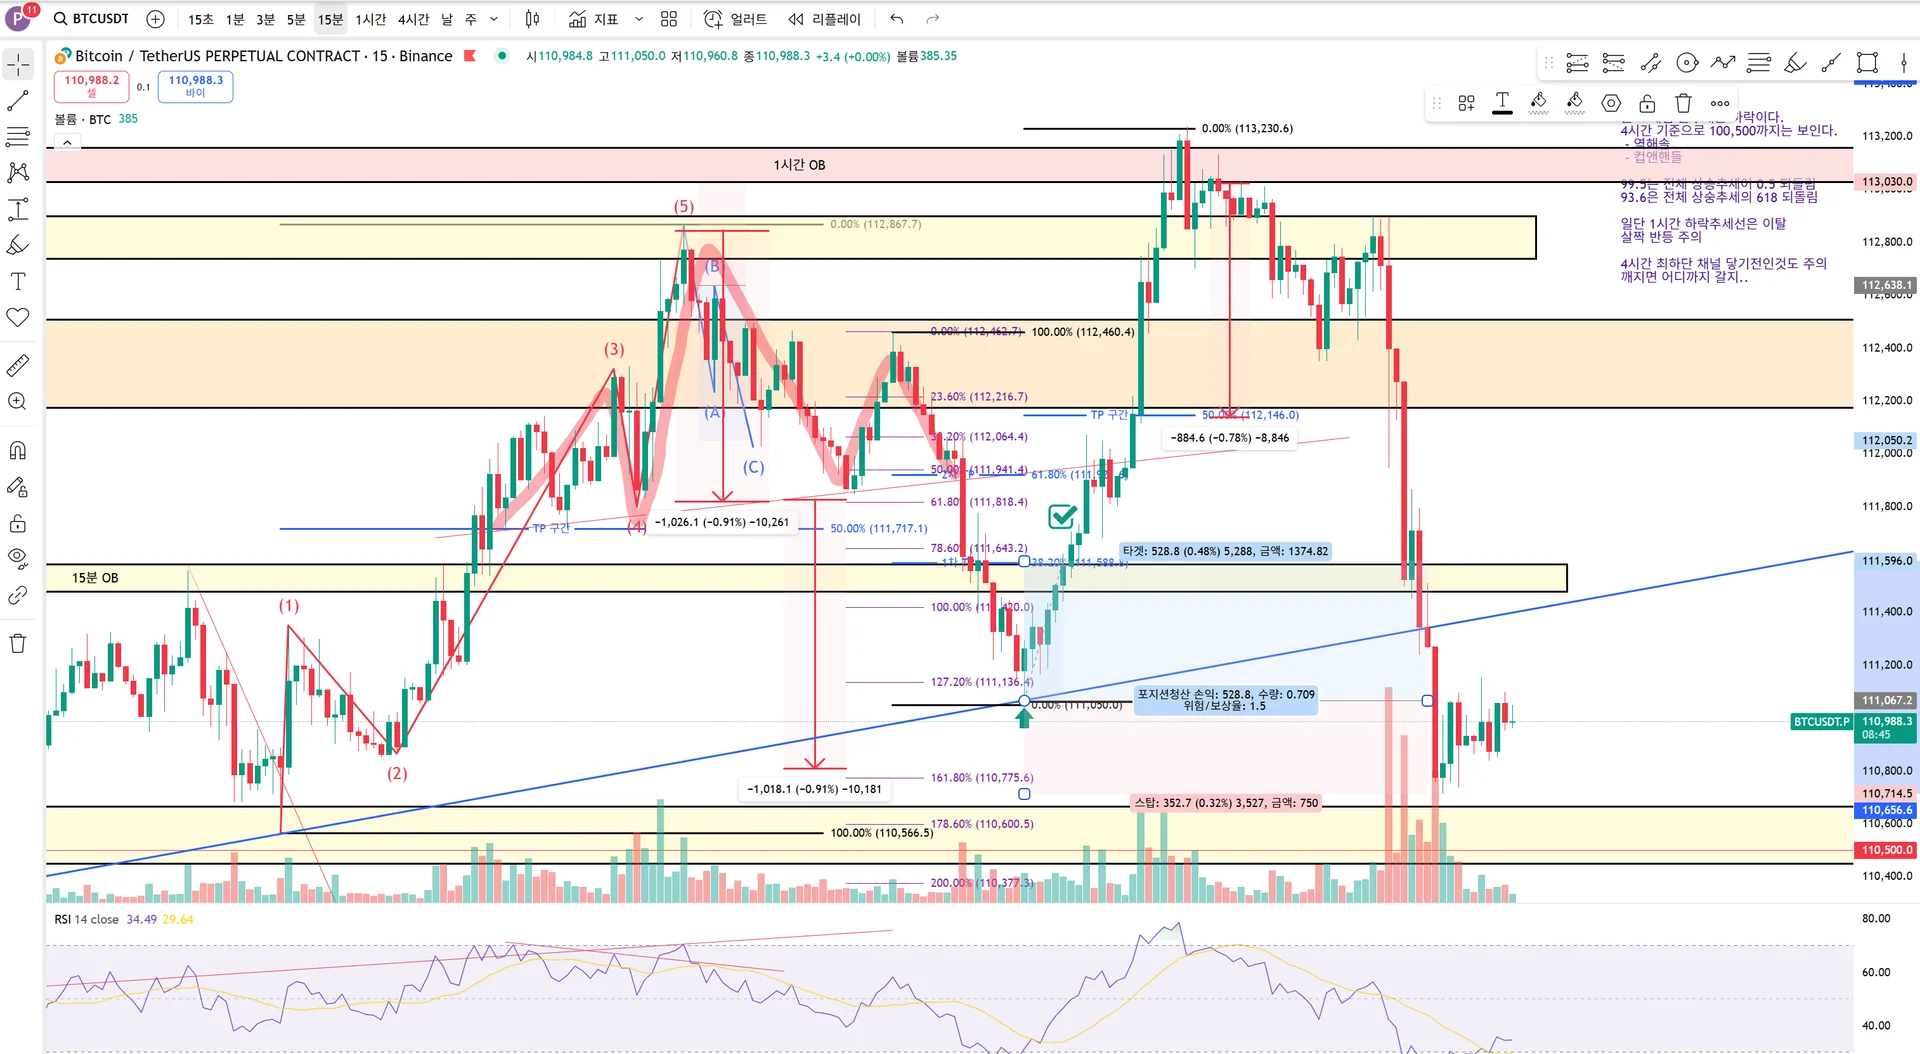Open the brush drawing tool

[x=18, y=245]
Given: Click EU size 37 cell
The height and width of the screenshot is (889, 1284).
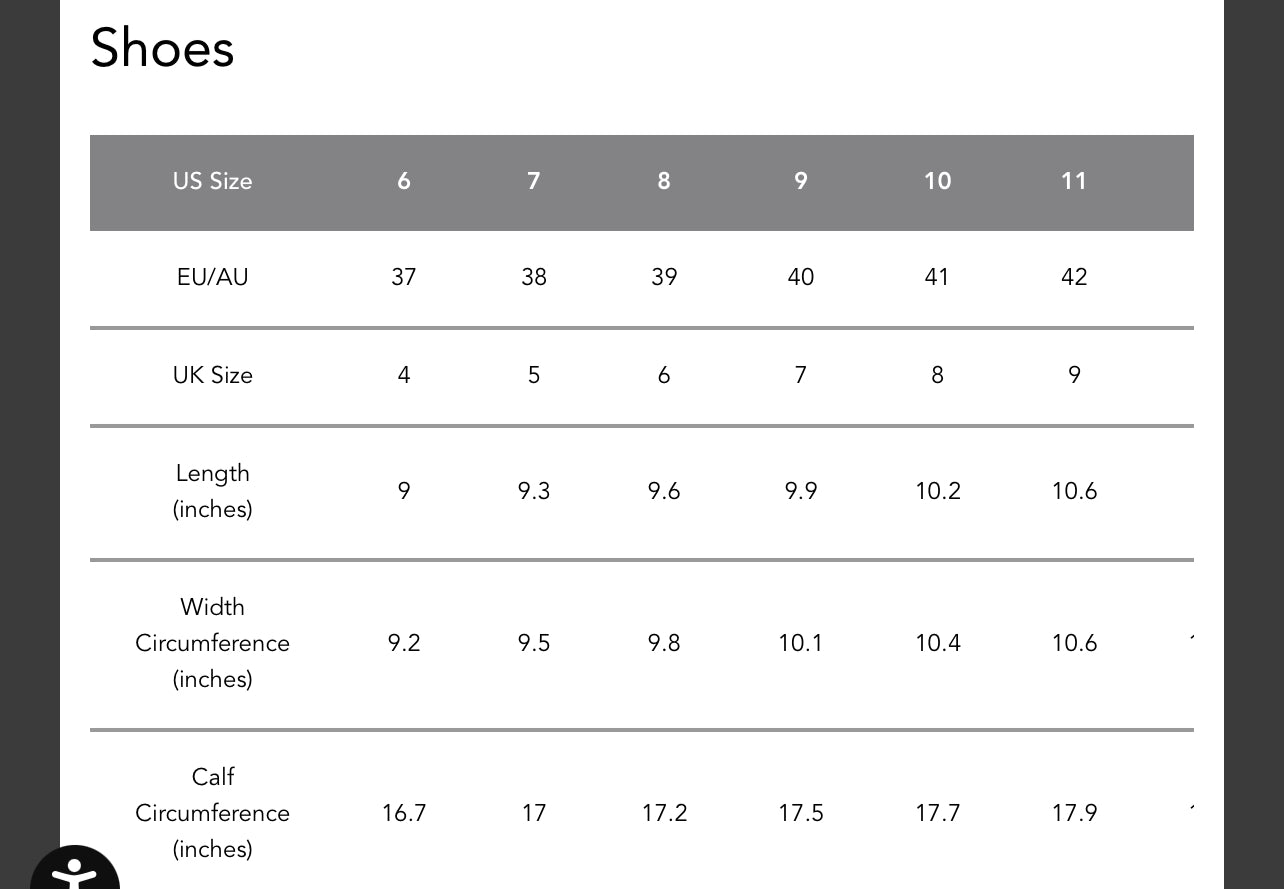Looking at the screenshot, I should click(404, 277).
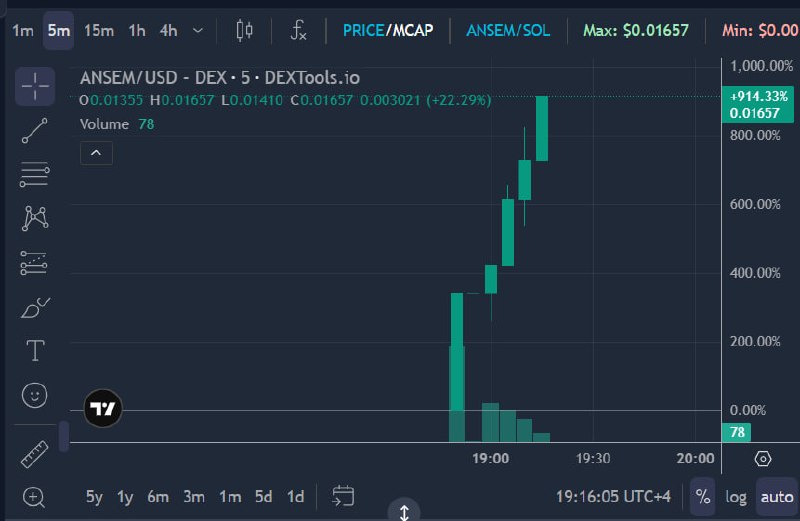Select the crosshair cursor tool
This screenshot has width=800, height=521.
click(x=35, y=86)
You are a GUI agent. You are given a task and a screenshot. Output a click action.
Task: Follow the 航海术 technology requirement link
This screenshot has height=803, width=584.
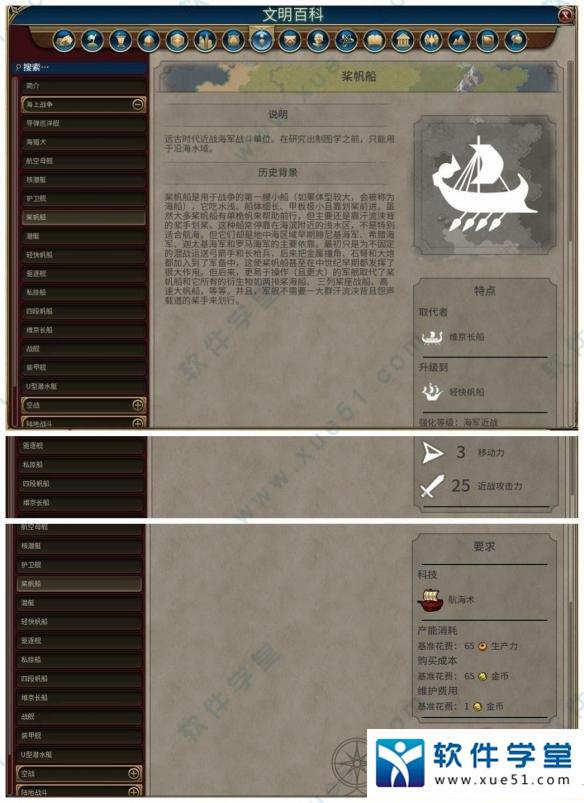461,600
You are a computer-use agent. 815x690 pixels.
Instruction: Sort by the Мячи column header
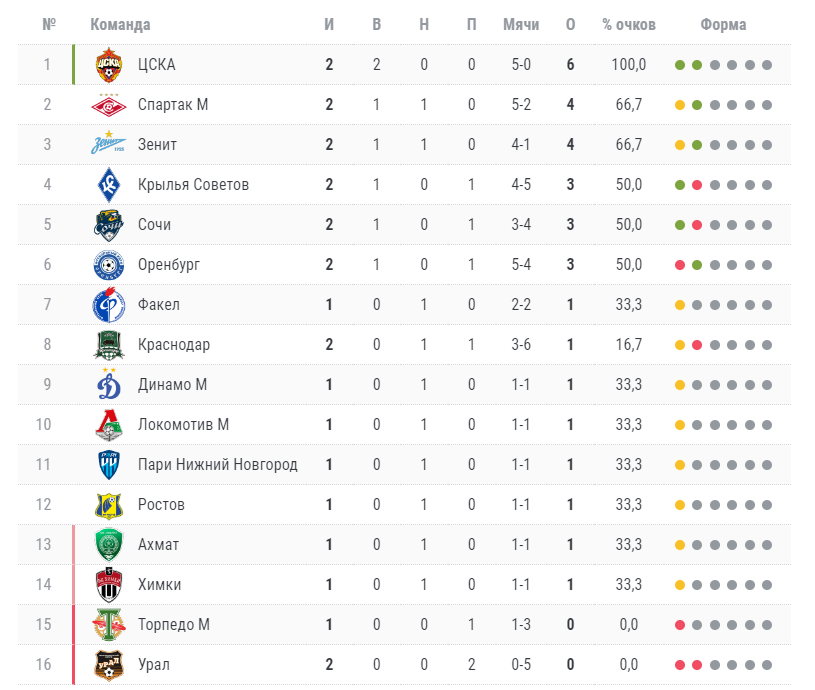[x=521, y=25]

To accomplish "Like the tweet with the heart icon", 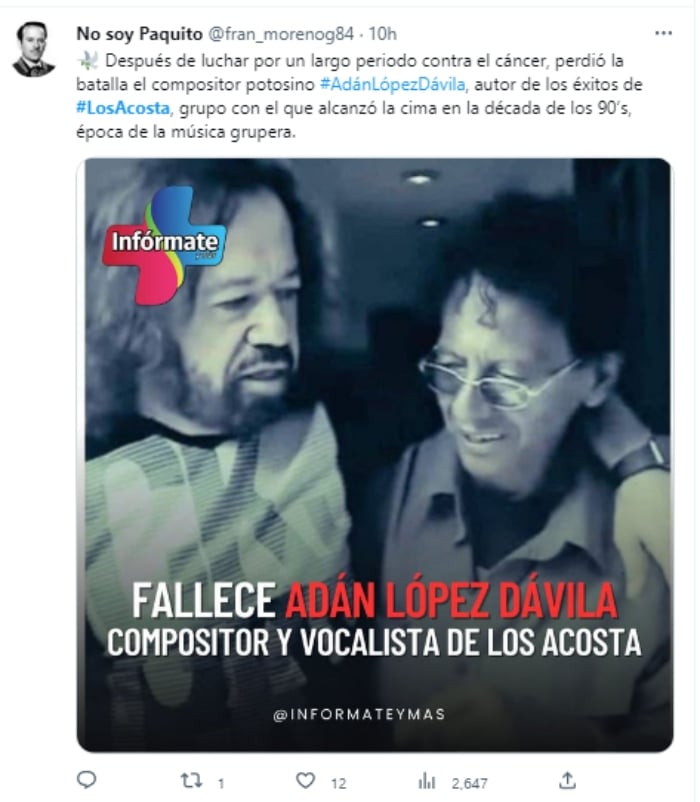I will click(x=305, y=781).
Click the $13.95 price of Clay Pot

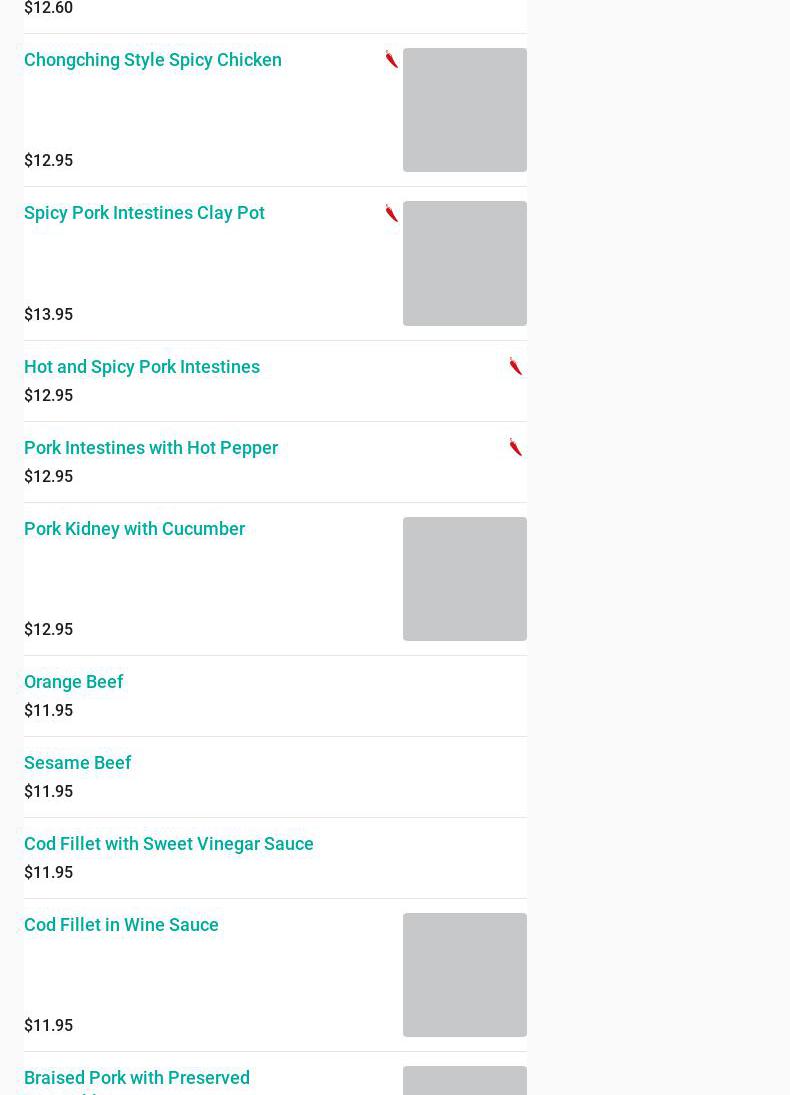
☆ ☆ ☆ ☆
**Problem requirements:**
Identify every line in the material above that contains the string "width", and copy each of those lines in full.

**Solution to this task:**
The height and width of the screenshot is (889, 1284).
This screenshot has width=800, height=521.
This screenshot has height=803, width=584.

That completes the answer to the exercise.